Indigenous communities steward 80% of the world’s biodiversity—a precious resource in the face of escalating climate change. But both Indigenous communities and nature conservation receive woefully little funding.
A new report from social enterprise accelerator NESsT offers solutions to building sustainable bio-economies that satisfy local communities’ economic needs, create new opportunities and protect critical natural resources. In threatened biodiverse regions like the Amazon, “there have to be viable, sustainable, responsible ways to insure the livelihoods of people who live within. It can’t just be about straight preservation and conservation,” says NESsT’s Kirsten Dueck.
Since 2015, NESsT has invested in and worked with 50 small, mostly Indigenous-led businesses and cooperatives in the Amazon basin. Recurring themes across projects include a need for more patient and flexible financing, local network building, and strengthening value chains through procurement and infrastructure.
“The question cannot be just, ‘how do we move more money?’ but ‘what are the mechanisms for connecting that money to the ground in usable, sustainable ways?’” Dueck tells ImpactAlpha. “The Amazon is at the heart of our recommendations for how to do that, but there’s a lot of resonance with with agriculture communities everywhere.”
Capital coordination
Social enterprises in NESsT’s network need different types of financing, and often that means expending critical time and human resources applying for grants and loans and pitching investors. Coordinated, blended finance helps mobilize funders and enterprises around a shared mission and goals.

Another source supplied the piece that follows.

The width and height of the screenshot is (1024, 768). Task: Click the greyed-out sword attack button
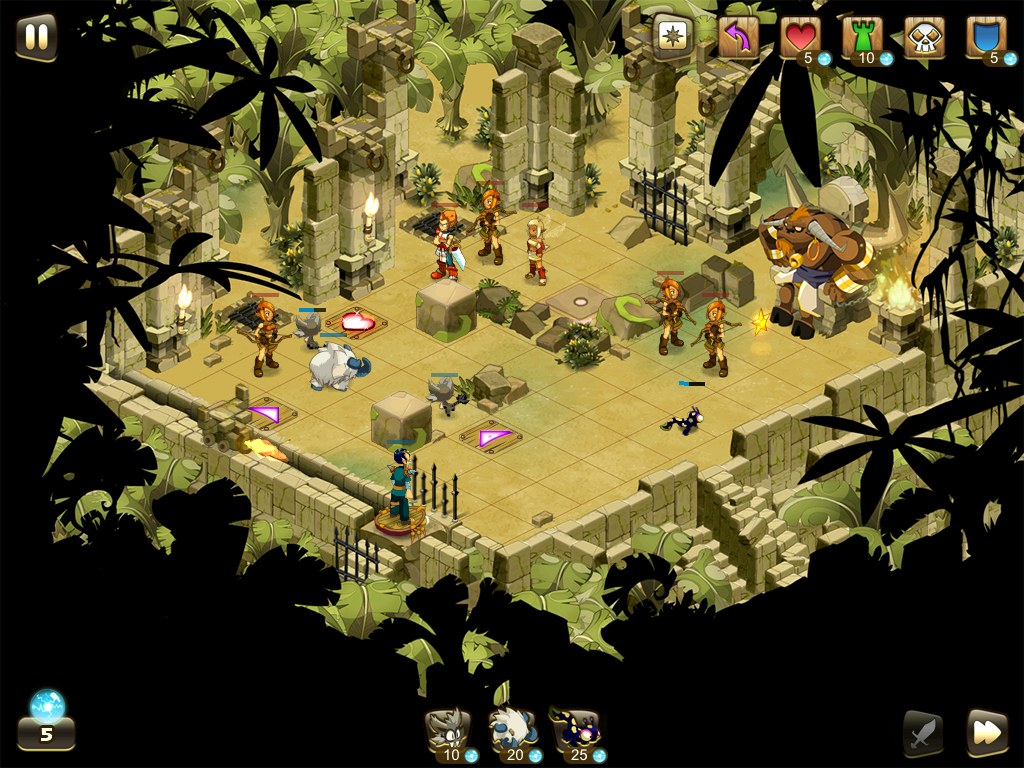pos(922,734)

NESsT’s Lirio Fund, backed by IDB Lab, supports small agri-businesses in the Amazon Andes with a combination of flexible debt, recoverable grants and standard grants. It reinvests fund fees and interest into a technical assistance facility.

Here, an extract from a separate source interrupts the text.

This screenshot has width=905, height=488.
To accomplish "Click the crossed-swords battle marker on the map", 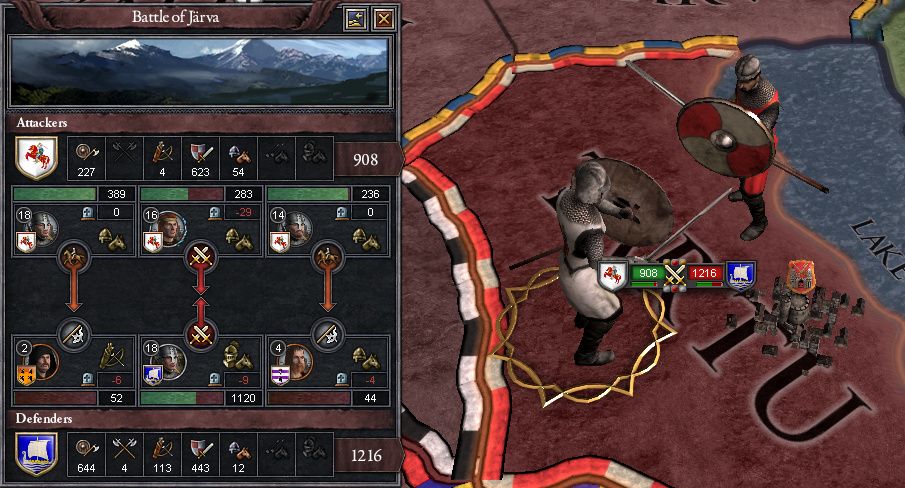I will coord(676,272).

IDB Lab supports two other blended-finance bioeconomy initiatives in the region: one in partnership with nonprofit Conexsus and the Green Climate Fund, and the other with Impact Hub Manaus and the Amazon Bioeconomy and Forest Management Multidonor Fund.
Local network building
“Local community organizations and Indigenous federations provide entrepreneurs in the Amazon with an essential support network, in addition to access to markets and business assistance,” states the NESsT report.

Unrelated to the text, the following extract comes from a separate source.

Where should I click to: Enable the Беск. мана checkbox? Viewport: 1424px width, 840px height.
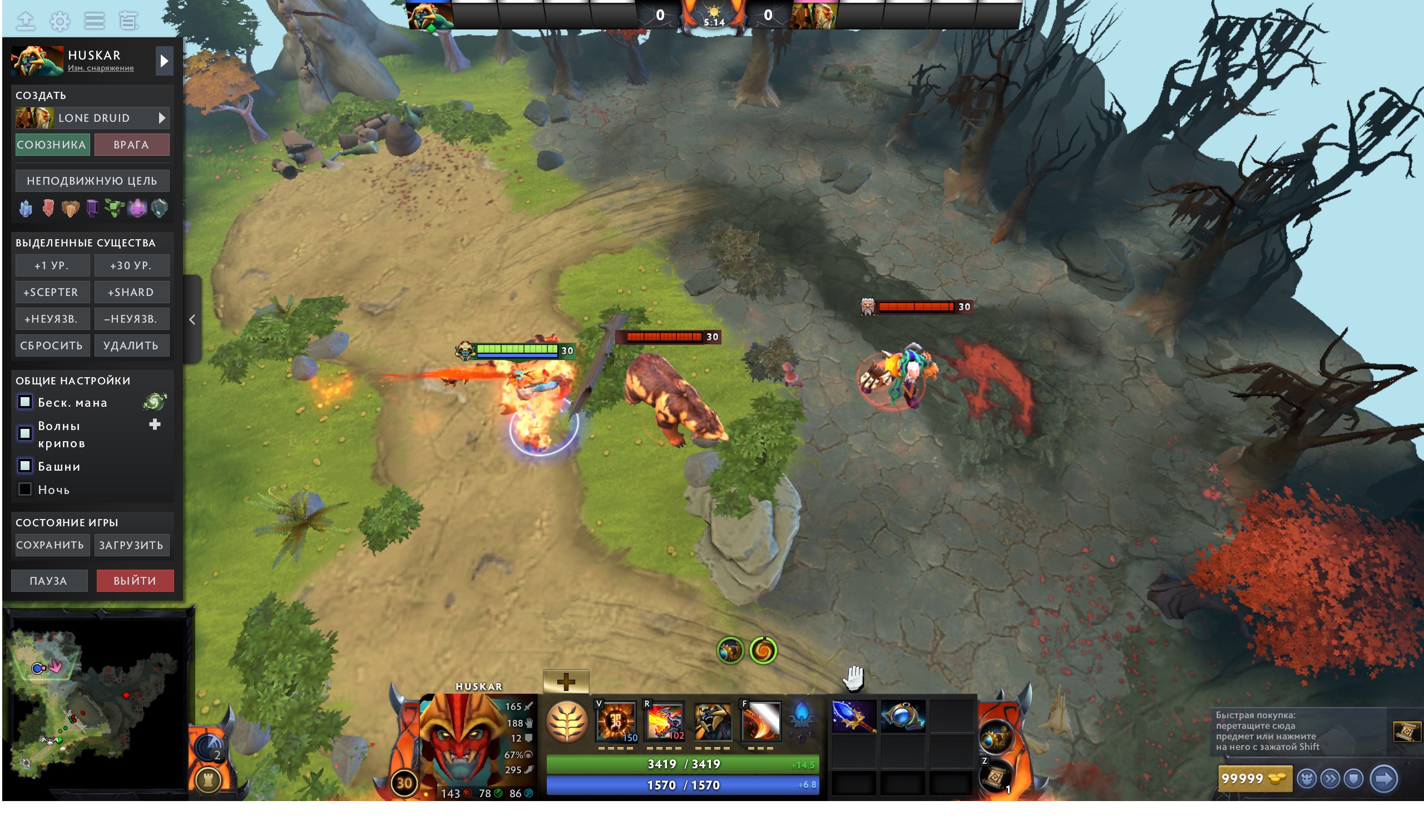coord(25,402)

The success of its portfolio enterprise Kemito Ene in Peru is enabled by relationships with a network of 18 Asháninka Indigenous communities and 33 annexes in the Ene River basin, and Rainforest Foundation UK, which has helped the organization secure impact bond financing.
AFIMAD, another portfolio enterprise in Peru, has gotten support with sustainable agroforestry practices from FENAMAD, an Indigenous federation, and from World Wildlife Fund, which provides technical support for environmental impact monitoring and other functions.
Scaling local investing
Few local or community-centered organizations can take in the kinds of big checks that institutional investors want to write. The key to scaling investments into such organizations is channeling it through what Dueck calls “enlightened intermediaries.”
“Enlightened intermediaries can deploy money in manageable amounts, based on input from and partners on the ground,” she says.
Models for deploying capital at scale into highly localized strategies exist. Thousands of community development financial institutions are a key capital artery for small businesses across the US. They’re now being leveraged to deploy green capital at scale through the Greenhouse Gas Reduction Fund. Raven Group in Canada is building a network and deal pipeline to funnel capital into Indigenous-led projects and enterprises in the US and Canada.
“Vast sums of money are manageable at scale,” says Dueck.